Immortalized Muscle Cell Model to Test the Exon Skipping Efficacy for Duchenne Muscular Dystrophy

1
Department of Medical Genetics, Faculty of Medicine and Dentistry, University of Alberta, 8812-112 St., Edmonton, AB T6G 2H7, Canada
2
The Friends of Garret Cumming Research and Muscular Dystrophy Canada HM Toupin Neurological Science Research Chair, 8812-112 St., Edmonton, AB T6G 2H7, Canada
*
Author to whom correspondence should be addressed.
J. Pers. Med. 2017, 7(4), 13; https://doi.org/10.3390/jpm7040013
Submission received: 22 September 2017 / Revised: 8 October 2017 / Accepted: 8 October 2017 / Published: 16 October 2017

Abstract

:
Duchenne muscular dystrophy (DMD) is a lethal genetic disorder that most commonly results from mutations disrupting the reading frame of the dystrophin (DMD) gene. Among the therapeutic approaches employed, exon skipping using antisense oligonucleotides (AOs) is one of the most promising strategies. This strategy aims to restore the reading frame, thus producing a truncated, yet functioning dystrophin protein. In 2016, the Food and Drug Administration (FDA) conditionally approved the first AO-based drug, eteplirsen (Exondys 51), developed for DMD exon 51 skipping. An accurate and reproducible method to quantify exon skipping efficacy is essential for evaluating the therapeutic potential of different AOs sequences.
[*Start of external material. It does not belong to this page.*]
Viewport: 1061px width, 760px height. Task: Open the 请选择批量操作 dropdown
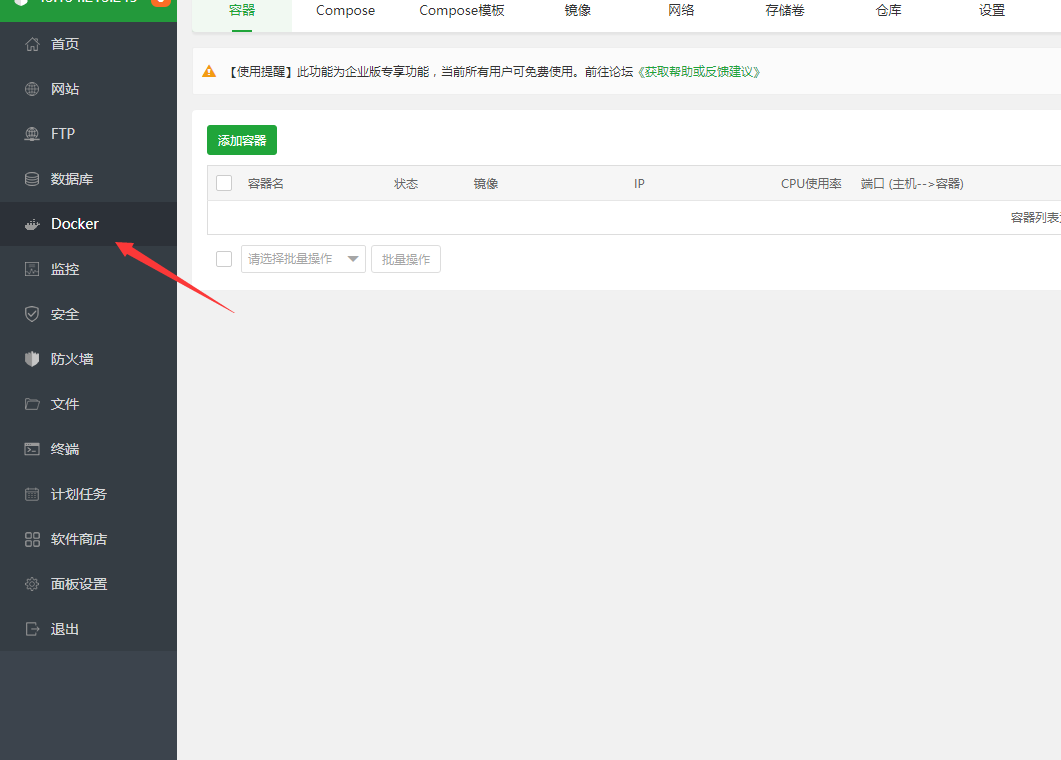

However, previous in vitro screening studies have been hampered by the limited proliferative capacity and insufficient amounts of dystrophin expressed by primary muscle cell lines that have been the main system used to evaluate AOs sequences. In this paper, we illustrate the challenges associated with primary muscle cell lines and describe a novel approach that utilizes immortalized cell lines to quantitatively evaluate the exon skipping efficacy in in vitro studies.

1. Introduction

Duchenne muscular dystrophy (DMD) is an X-linked recessive disorder affecting 1 in 3500–5000 live male births [1]. DMD is caused by mutations in dystrophin (DMD) gene located on the short arm of X chromosome (Xp21.3-p21.2) [2,3]. DMD is one of the largest genes in humans with 79 exons and an approximately 14 kb transcript constituting nearly 1% of the entire X chromosome [3]. DMD is caused by a variety of mutations such as deletions, duplications, small insertions/deletions (indels), and point mutations [4]. The mutation spectrum is predominated by deletions of one or more exons leading to the production of an out of frame protein resulting in an absence or insufficient amount of dystrophin and a classical manifestation of DMD. Some in-frame or truncating mutations that produce a partly functional protein lead to a milder form known as Becker muscular dystrophy (BMD) [5,6,7].
The dystrophin protein is expressed in skeletal, cardiac, smooth muscles and the central nervous system. Dystrophin has four domains: an actin-binding N-terminal domain, a rod domain consisting of 24 spectrin-like repeat motifs, a cysteine-rich domain, and a C-terminal domain. Dystrophin is localized to the muscle fiber plasma membrane in association with dystrophin-glycoprotein complex (DGC). The DGC anchors the sarcolemma to the outermost myofilament layer of myofiber, providing membrane stabilization during muscle contraction [8,9]. The complex has also been shown to function in transduction of extracellular signals to the cell’s cytoplasm [10,11].
In the absence of dystrophin, muscle fibers experience increased mechanical stress during contraction and relaxation cycles, with the sarcolemma membrane becoming fragile and susceptible to tearing and fragmentation [12]. This manifests as progressive muscle wasting and degeneration in DMD patients [13]. Additionally, this membrane instability increases intracellular calcium concentrations, thereby inducing calcium-dependent proteases and pro-inflammatory chemokines and cytokines leading to a secondary muscle degeneration and necrosis [14,15]. DMD remains largely asymptomatic for the first two years of life although affected children may show signs of delayed standing and walking. At age 3–5, clinical symptoms begin to manifest as walking abnormalities and elevated creatine kinase levels followed by generalized muscle atrophy and weakness [16,17,18]. As the disease progresses, respiratory and cardiac muscle deterioration will eventually lead to a death [2,19,20].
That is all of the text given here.